TASK REQUIREMENTS> Make an exact copy of the records, and keep the pictures out of it.

RECORDS SUPPLIED>
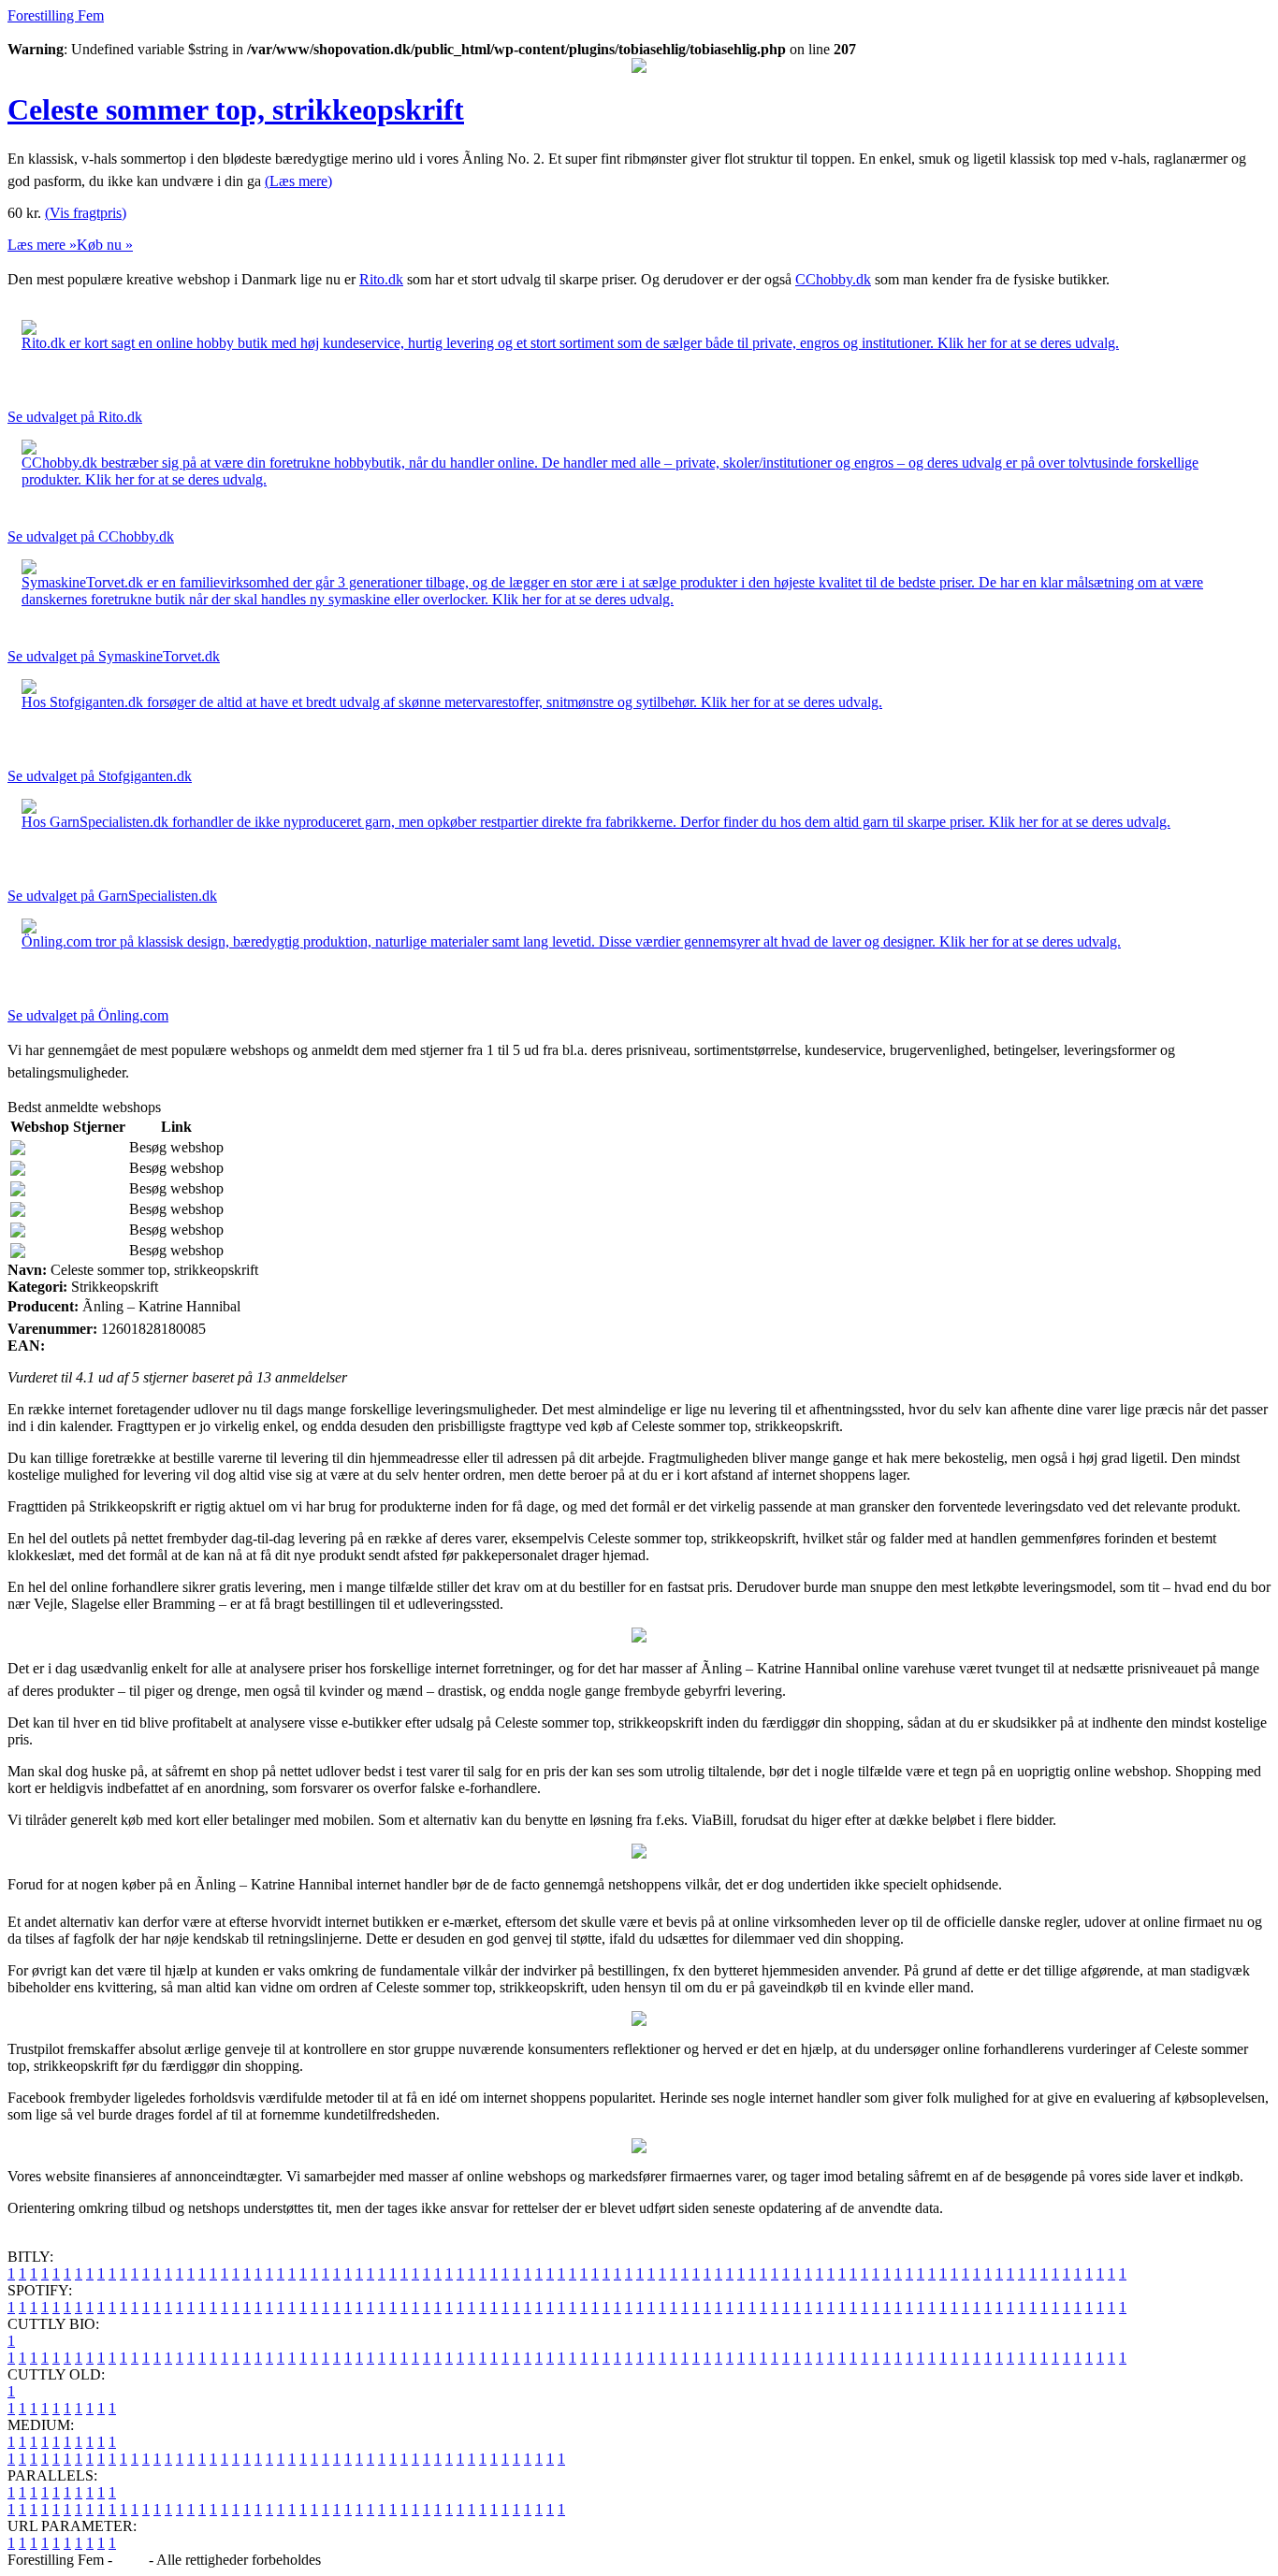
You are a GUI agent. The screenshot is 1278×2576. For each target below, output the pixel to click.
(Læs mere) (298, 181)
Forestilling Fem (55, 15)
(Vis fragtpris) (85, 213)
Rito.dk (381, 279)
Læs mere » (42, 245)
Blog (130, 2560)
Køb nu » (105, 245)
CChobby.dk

RESULT>
You are a GUI agent. The screenshot is 1278×2576. For each target below, output the pixel to click.
(Læs mere) (298, 181)
Forestilling Fem (55, 15)
(Vis fragtpris) (85, 213)
Rito.dk (381, 279)
Læs mere » (42, 245)
Blog (130, 2560)
Køb nu » (105, 245)
CChobby.dk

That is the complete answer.